50-400, Appendix "A" to License No. NPF-63. All 404 pages of the bases document were visually scanned with special attention paid to Sections 2.1.2, 2.2.1, 3/4.4.3, and 3/4.4.4 regarding the changes that the licensee has proposed in the Enclosure 4 of the Harris LAR, SERIAL HNP-15-038, ENCLOSURE 4, PROPOSED TECHNICAL SPECIFICATION BASES CHANGESSHEARON HARRIS NUCLEAR POWER PLANT, UNIT 1 DOCKET NO. 50-400.

DUKE DOCUMENT - This document includes the Shearon Harris Nuclear Power Plant FSAR Reviewed Section 15.2.3, Pages 15.2.3-1 through 15.2.3-9 for inputs and assumptions especially the itemized parameters in Table 15.2.3-1 (Page 15.2.3-5), Table 15.2.3-2 (Page 15.2.3-6), Table 15.2.3-3 (Page 15.2.3-7), and Table 15.2.3-4 (Page 15.2.3-8). The results reported in Table 15.2.3-5 (Page 15.2.3-8), Table 15.2.3-6 (Page 15.2.3-9) were reviewed for trend and absolute values. Although FSAR Section 15.2.3 is for +/-1 tolerance of MSSVs, most of the input data and assumption are generic in nature. These set of input and assumptions were checked against the RETRAN-3D analysis for consistency.

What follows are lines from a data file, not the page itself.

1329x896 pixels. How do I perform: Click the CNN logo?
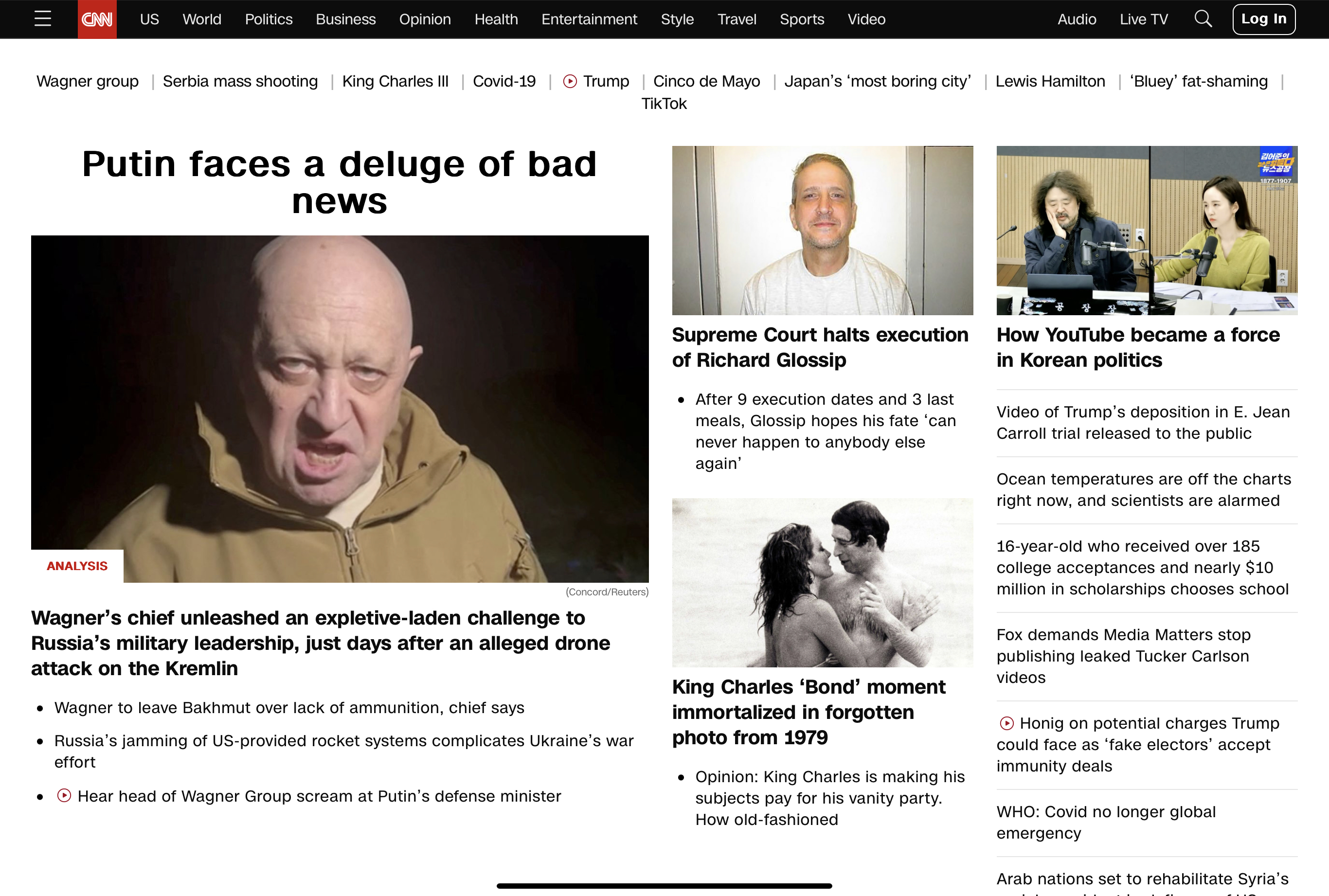coord(97,19)
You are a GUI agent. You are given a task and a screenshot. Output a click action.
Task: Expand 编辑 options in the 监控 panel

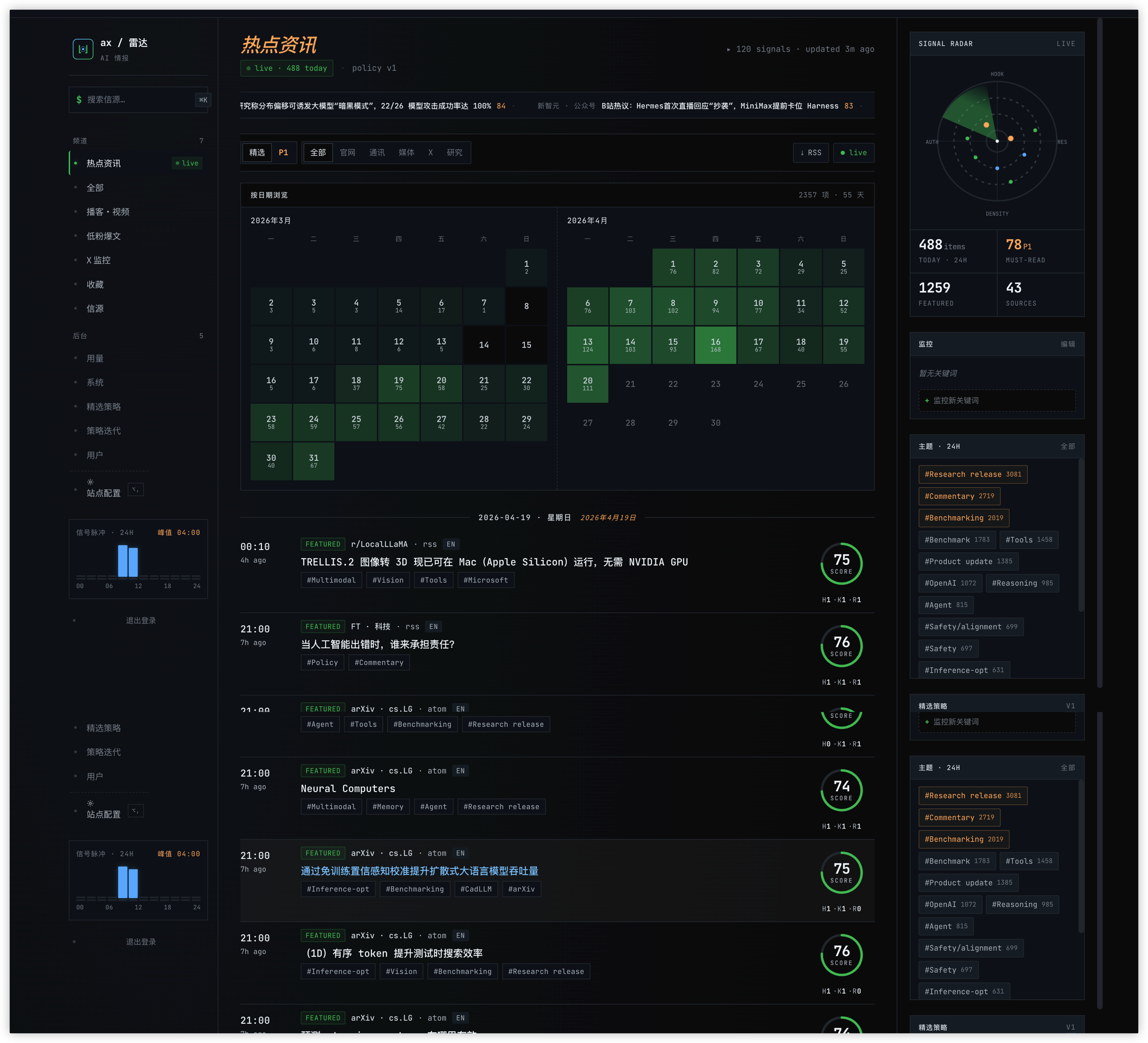pyautogui.click(x=1068, y=344)
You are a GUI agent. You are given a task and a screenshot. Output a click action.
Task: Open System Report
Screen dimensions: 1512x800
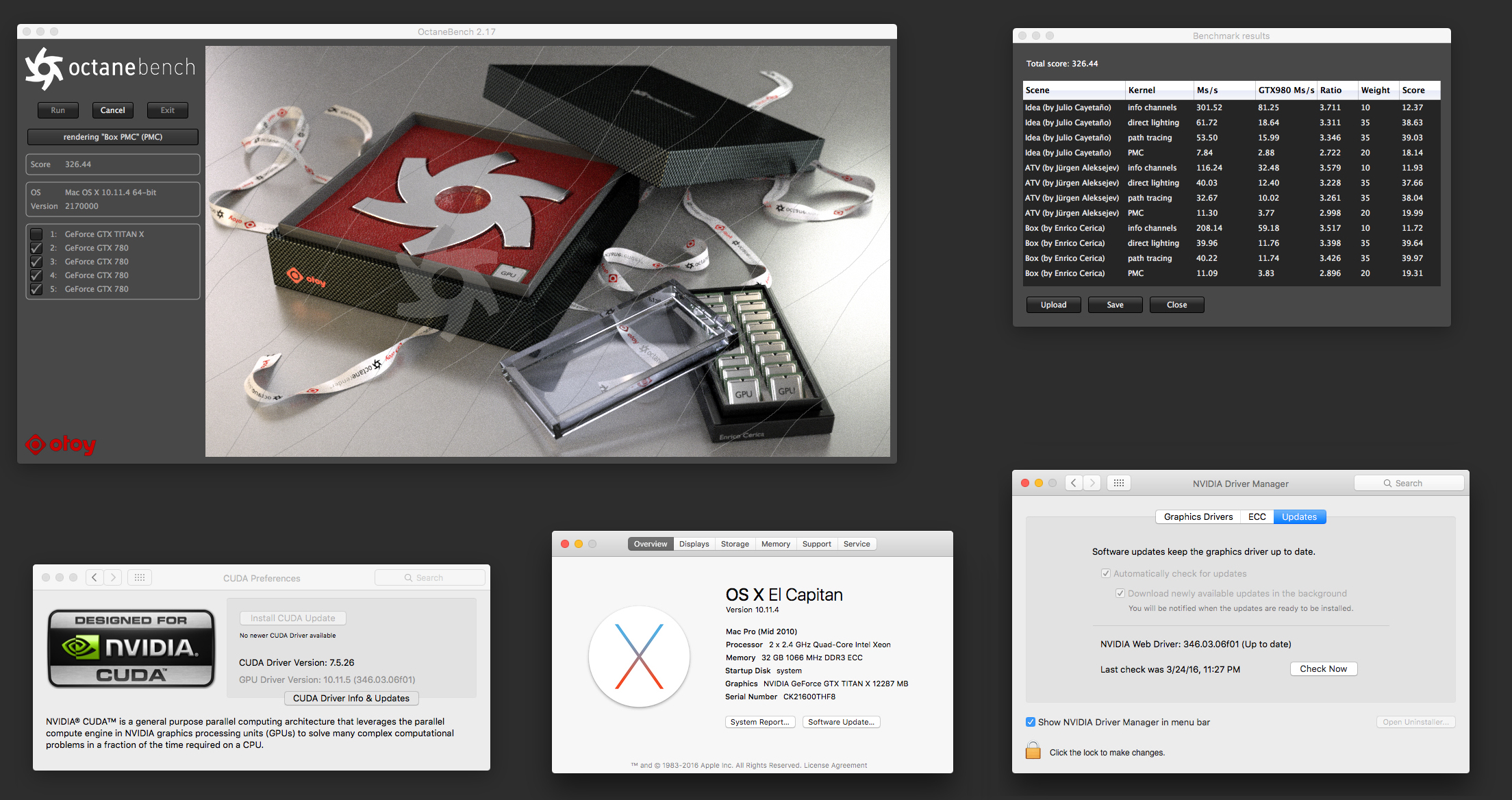[759, 722]
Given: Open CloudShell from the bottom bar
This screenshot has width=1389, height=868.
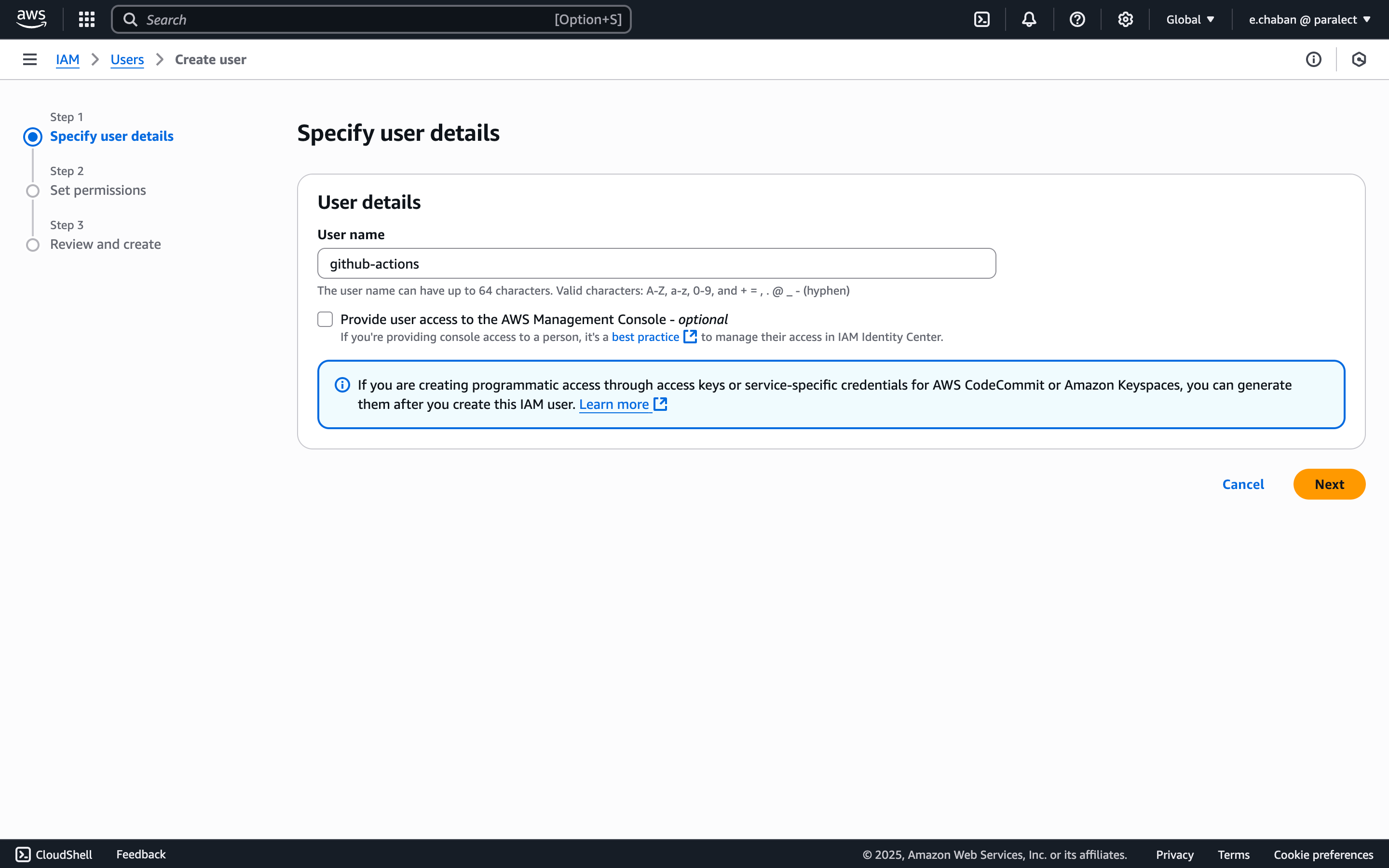Looking at the screenshot, I should point(53,854).
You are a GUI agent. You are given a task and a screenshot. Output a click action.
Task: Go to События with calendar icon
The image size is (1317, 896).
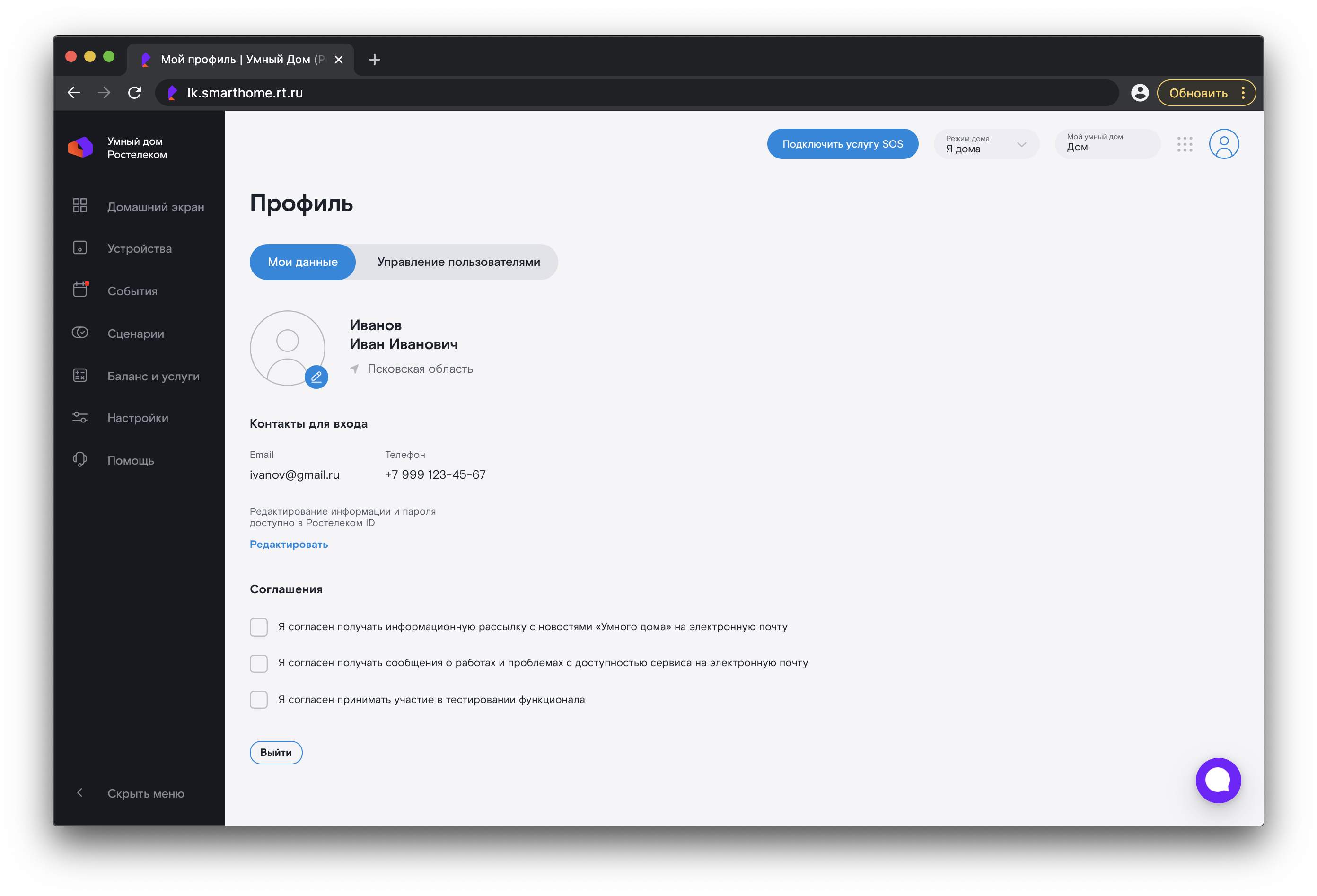[x=132, y=291]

DUKE DOCUMENT - This document includes the licensees analysis of HNP Turbine Trip event, Harris FSAR Section 15.2.3 Turbine Trip and Safety Valve Setpoint Tolerance Analyses, DPC-1552.08-00-0296, Dated September 2015. The inputs and assumptions of Tables 10 (page 42)

Table 11 (page 44), and Table 13 (page 45) were reviewed for adequacy of degree of conservatism.

DUKE DOCUMENT - SERIAL HNP-15-038, ATTACHMENT C, Harris Turbine Trip Methodology Qualification, SHEARON HARRIS NUCLEAR POWER PLANT, UNIT 1, DOCKET NO. 50-400, RENEWED LICENSE NUMBER NPF-63 The staff discussions during the audit resulted in a set of RAIs (ML16091A006) that were issued in March of 2016.